Glossary N


Natural | A symbol (♮) that cancels a previous sharp or flat. Also the name given to a note that is neither sharp nor flat (example: C natural).

Natural minor scale | The basic form of a minor scale; results from flattening the third, sixth, and seventh degrees of the major scale. (See also Aeolian mode.)

Neapolitan chord | (Abbreviation: N) A major chord built on the flat second degree of the tonic key. Because the chord is often played in first inversion, it’s usually called ‘Neapolitan sixth,’ whether the chord is inverted or not.

Neapolitan sixth | (See Neapolitan chord.)

Neck | The part of a stringed instrument that bears the fingerboard or fretboard.

Neighboring tone | A non-chord tone that is approached by step and then returns by step to the original note. If a neighboring tone occurs with the second chord, then it’s called an ‘accented neighboring tone.’

Neoclassicism | A return by composers in the early twentieth century to the forms and styles of the seventeenth and eighteenth centuries, as a reaction against nineteenth-century romanticism.

Neutral clef | A clef that is used for pitchless instruments like drums; may be used with a five-line staff or with a single-line staff.

New Age music | A contemporary type of meditative, mostly instrumental music; often includes natural sounds like waves, rain, birds, wind, etc.

New wave | A style of rock music popular in the 1970s and 1980s, influenced by punk but generally more pop in sound and less aggressive in performance.

Ninth | A compound interval equal to a second. Also, in a chord, the tone that lies a ninth above the root note.

Ninth chord | A five-tone chord spanning a ninth between its lowest and highest notes.

Nobilmente | A general term that means ‘nobly or richly.’

Nocturne | A short, moderately slow composition of a romantic or dreamy character, typically for piano; common in the nineteenth century; literally means “night piece.”

Noise | A type of sound that does not have a definite pitch and seems to lack order or coherence.


Non | A general term that means ‘not.’

Non-chord tone | A tone (often in a melody) that does not fit into the surrounding harmony. (Also nonharmonic tone or non-harmony note).

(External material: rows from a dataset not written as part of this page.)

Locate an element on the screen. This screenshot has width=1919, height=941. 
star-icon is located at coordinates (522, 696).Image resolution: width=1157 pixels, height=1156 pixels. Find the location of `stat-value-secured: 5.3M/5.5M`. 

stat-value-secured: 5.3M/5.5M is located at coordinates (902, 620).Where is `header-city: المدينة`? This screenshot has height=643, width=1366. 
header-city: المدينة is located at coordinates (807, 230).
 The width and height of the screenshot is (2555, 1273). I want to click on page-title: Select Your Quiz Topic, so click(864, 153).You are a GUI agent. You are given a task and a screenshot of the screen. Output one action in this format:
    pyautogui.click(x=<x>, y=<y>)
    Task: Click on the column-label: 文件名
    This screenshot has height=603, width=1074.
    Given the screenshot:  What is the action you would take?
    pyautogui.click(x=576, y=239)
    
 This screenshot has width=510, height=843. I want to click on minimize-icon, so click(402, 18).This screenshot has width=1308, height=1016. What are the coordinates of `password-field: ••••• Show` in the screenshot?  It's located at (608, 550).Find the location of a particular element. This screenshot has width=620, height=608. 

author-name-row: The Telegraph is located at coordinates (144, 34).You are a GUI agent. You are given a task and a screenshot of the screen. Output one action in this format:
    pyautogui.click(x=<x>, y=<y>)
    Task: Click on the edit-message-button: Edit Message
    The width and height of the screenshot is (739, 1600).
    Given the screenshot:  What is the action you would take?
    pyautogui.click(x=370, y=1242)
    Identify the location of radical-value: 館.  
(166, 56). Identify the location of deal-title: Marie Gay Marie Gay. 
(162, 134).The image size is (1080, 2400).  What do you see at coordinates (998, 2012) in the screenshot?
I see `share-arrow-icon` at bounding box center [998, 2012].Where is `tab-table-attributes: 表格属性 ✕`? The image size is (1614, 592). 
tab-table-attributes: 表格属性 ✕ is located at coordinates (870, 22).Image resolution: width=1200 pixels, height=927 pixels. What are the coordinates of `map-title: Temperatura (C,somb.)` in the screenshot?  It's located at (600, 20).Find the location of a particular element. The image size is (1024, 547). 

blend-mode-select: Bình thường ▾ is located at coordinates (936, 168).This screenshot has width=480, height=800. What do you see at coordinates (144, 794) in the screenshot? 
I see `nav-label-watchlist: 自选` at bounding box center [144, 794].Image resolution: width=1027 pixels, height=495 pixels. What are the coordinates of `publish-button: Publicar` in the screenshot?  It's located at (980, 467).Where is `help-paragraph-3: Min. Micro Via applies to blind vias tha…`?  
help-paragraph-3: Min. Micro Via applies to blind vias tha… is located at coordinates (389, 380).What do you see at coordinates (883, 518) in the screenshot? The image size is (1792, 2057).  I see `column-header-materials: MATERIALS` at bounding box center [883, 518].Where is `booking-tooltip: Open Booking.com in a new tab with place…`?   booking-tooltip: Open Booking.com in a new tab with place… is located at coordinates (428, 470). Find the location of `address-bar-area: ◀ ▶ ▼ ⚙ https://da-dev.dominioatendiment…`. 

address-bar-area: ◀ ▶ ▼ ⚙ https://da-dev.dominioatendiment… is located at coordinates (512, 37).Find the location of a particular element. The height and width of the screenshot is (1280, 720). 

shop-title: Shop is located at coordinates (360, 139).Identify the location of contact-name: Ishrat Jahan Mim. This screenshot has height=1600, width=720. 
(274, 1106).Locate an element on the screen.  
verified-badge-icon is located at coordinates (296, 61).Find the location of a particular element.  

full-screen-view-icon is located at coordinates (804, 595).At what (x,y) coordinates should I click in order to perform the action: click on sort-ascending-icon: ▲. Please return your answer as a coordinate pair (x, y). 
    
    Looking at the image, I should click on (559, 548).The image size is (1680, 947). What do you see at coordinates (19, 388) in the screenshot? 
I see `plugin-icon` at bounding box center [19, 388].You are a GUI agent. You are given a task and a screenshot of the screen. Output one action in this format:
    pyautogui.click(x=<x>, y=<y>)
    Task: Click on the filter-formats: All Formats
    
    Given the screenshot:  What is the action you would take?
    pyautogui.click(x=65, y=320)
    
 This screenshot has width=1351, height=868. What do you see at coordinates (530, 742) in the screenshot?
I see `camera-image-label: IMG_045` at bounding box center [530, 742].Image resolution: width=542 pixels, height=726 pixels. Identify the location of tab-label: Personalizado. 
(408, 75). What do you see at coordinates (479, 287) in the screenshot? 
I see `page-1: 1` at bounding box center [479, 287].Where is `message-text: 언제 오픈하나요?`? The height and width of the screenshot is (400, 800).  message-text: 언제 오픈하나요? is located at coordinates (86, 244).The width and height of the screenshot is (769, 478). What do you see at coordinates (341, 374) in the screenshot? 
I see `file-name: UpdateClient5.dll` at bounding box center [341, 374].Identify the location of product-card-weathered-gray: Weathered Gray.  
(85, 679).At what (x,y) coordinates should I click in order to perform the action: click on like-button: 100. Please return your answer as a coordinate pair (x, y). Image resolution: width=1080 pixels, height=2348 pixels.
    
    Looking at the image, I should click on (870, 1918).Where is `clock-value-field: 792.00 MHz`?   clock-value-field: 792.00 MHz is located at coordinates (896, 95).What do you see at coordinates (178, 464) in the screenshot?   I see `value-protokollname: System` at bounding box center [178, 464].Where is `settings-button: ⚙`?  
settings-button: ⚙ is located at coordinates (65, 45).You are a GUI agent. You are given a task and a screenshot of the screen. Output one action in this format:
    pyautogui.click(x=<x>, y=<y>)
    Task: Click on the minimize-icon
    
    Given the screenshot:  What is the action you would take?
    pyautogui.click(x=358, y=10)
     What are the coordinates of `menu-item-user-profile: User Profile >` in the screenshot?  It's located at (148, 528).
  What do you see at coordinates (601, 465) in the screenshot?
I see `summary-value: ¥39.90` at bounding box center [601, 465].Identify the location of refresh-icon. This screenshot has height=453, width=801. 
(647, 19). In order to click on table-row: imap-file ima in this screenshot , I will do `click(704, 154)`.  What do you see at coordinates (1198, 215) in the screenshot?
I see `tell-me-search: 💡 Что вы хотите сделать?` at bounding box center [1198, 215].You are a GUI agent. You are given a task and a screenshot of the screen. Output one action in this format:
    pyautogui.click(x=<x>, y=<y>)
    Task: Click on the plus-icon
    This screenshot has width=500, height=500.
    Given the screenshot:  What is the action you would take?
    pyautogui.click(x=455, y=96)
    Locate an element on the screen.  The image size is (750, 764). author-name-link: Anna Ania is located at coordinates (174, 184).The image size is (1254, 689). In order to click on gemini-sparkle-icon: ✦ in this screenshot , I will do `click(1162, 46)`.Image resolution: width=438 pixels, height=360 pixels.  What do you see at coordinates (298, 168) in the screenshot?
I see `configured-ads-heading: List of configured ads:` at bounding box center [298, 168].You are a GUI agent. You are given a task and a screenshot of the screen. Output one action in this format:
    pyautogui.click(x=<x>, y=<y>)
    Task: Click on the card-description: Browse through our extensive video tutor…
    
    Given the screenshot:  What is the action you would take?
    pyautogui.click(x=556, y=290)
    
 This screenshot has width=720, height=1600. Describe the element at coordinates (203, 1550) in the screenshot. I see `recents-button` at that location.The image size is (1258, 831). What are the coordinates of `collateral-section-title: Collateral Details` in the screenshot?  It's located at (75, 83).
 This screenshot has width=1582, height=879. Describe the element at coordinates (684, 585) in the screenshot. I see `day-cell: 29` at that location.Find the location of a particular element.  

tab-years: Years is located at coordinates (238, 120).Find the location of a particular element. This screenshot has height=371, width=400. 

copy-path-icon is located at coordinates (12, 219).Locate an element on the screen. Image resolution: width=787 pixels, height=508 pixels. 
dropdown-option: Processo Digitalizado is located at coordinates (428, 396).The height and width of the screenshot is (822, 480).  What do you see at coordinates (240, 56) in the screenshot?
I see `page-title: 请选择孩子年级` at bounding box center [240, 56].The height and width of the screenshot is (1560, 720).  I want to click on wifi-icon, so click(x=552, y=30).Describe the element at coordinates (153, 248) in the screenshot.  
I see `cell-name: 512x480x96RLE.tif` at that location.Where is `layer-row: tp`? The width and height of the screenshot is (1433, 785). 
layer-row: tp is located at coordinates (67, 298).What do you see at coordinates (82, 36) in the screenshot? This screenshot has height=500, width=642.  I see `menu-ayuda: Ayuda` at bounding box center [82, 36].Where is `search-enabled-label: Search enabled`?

Types of non-chord tones include an anticipation, appoggiatura, changing tone, escape tone, neighboring tone, passing tone, pedal tone, retardation, and suspension.

Nonet | A group of nine musicians. Also a composition written for nine voices or instruments.

Nonharmonic tone | (See non-chord tone.)

Non-harmony note | (See non-chord tone.)

Non-imitative counterpoint | (See unequal-voiced counterpoint.)

Non-lexical vocable | In speech or singing, a word or syllable that has no literal meaning; that is, a term considered only as a sequence of sounds or letters rather than as a unit of meaning (example: ‘la la la’). (See also vocable.)

Noodling | The process of improvising or playing casually on a musical instrument; the random, creative experimentation used to generate ideas for a song; a kind of musical doodling.

Normal form chord | (See root position.)

Normal progression | (See circle progression.)

Notation | (See music notation.)

Note | A single sound with a specific pitch and duration. Also, in musical notation, the symbol for such a sound.

Note cluster | (See tone cluster.)

Note head | (Abbreviation: head) In music notation, the part of a note symbol that represents the pitch of a note.

Note-octave notation | (See scientific pitch notation.)

Number | In music, numbers are generally used to indicate scale degrees, chords, note duration, and the finger positions used to play different instruments. A ‘number’ is also a slang term for a song or musical piece.

Nut | A raised bar near the head (top) of a string instrument’s fingerboard that supports the strings.